Photo: Mattias Persson

Thed Björk edges championship rivals to score crucial Macau pole

FIA TCR World Tour title contender Thed Björk closed in on championship leader Norbert Michelisz with a crucial pole position in a tense final qualifying session of the year in Macau.

Lynk & Co Cyan Racing driver Björk came out on top by just 23 thousandths of a second over fellow title rival Mikel Azcona, with the BRC Hyundai N Squadra Corse Spaniard in turn edging two other remaining championship protagonists in Yann Ehrlacher (Lynk & Co Cyan Racing) and Michelisz (BRC Hyundai N Squadra Corse). Esteban Guerrieri, the final remaining title contender, was sixth for GOAT Racing.

Néstor Girolami qualified fifth in the third BRC Hyundai N Squadra Corse Elantra, but is now mathematically out of the title race.

Qualifying provided all the usual Macau drama, this time with the added twist of heavily changeable weather – setting up a last-gasp shootout for pole in the first fully-dry conditions seen all weekend.

Q1 in particular was full of incidents, the first of which saw Interlagos and Zhuzhou pole-setter Santiago Urrutia run into trouble. Urrutia suffered a technical issue that forced him to park up in the run-off area at Moorish Hill, triggering the first red flag of the session. Urrutia climbed out of his Lynk & Co Cyan Racing machine and the car was wheeled away by the marshals.

The Uruguayan will start both of this weekend’s races from 32nd and last on the grid and is now also officially out of championship contention.

As Urrutia pulled off, Azcona took over at the top of the timesheets just as the red flag was called, leading a BRC Hyundai 1-2-3 halfway through Q1.

As the session resumed, it did so on a drying track, with purple sectors immediately lighting up the timing screens.
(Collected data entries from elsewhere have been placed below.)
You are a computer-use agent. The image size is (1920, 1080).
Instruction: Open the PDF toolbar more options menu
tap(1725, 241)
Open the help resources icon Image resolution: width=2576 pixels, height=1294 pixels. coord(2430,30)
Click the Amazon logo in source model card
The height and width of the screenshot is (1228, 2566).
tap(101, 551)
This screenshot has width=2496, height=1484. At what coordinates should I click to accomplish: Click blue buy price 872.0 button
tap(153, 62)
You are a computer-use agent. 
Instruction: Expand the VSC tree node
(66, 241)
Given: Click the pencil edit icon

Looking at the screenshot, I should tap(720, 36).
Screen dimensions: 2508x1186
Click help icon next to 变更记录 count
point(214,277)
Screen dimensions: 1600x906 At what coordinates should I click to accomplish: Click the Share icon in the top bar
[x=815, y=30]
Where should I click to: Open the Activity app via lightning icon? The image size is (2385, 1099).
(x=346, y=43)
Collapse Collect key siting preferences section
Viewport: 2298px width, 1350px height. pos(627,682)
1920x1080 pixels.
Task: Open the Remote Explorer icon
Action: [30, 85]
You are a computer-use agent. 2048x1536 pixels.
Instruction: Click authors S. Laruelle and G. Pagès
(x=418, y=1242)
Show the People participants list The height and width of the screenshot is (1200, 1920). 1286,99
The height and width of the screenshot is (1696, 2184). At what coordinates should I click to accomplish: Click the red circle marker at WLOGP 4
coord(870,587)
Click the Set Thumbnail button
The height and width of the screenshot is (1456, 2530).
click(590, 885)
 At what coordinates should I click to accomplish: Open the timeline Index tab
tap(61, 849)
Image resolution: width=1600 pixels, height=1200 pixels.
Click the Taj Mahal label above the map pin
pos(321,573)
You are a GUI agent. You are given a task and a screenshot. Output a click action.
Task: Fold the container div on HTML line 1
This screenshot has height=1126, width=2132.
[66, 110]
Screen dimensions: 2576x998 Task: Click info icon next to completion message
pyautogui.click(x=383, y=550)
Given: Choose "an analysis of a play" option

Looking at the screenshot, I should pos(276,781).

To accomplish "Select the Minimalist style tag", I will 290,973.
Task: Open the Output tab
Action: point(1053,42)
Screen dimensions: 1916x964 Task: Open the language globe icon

Azcona blitzed his earlier best with a 2:41.705, and with a dry racing line clearly appearing, the field headed into the pits for slick tyres.

Before the first slick laps were completed, however, Lo Sze Ho spun his Evolve Racing Hyundai at the slippery Melco hairpin, causing a second red flag interruption with 8:27 left on the clock.

The timing of this stoppage left several key players seriously exposed, with Ehrlacher 15th, Michelisz 16th, Björk 21st and Guerrieri 26th, neither having completed a lap in representative conditions.

All championship contenders eventually made the top 12 cut to Q2 as the session resumed, however, crucially dodging a final bullet when a third – session-ending – red flag was called following a major impact at San Francisco Hill for 326 Racing Team’s Fan Yi Wu.

One who did not make it through was 11-time Macau race winner Rob Huff, who encountered traffic on his crucial last run and was left a frustrated 15th in the Volcano Motorsport Audi RS 3 LMS TCR.

For Q2 the track was now essentially fully dry, but it didn’t take long for yet another incident to take place.

This time it was due to a hard barrier-strike at Paiol for Marco Butti, who not only inflicted significant damage on his own GOAT Racing Honda but also compromised his tailgating team-mates, Guerrieri and Dušan Borković, who both made light contact with the stricken Italian as they squeezed through on the narrow mountain section.

The stoppage left 10:23 to play with when running resumed, and it was Björk who eventually came out on top by a fraction – bagging the maximum 15 qualifying points on offer. That could well prove crucial in the championship fight, with Björk now advancing from third to second in the standings and closing to within ten points of leader Michelisz (280 vs 270).

Guerrieri is third on 266 points, Ehrlacher fourth on 259, and Azcona fifth on 257.

With the top ten in Q2 reversed on the Race 2 grid, Andy Yan will start the final race on Sunday from pole position ahead of Martin Cao and Ma Qing Hua.

Race 1 is scheduled for 12:35 local time (05:35 CET) on Saturday.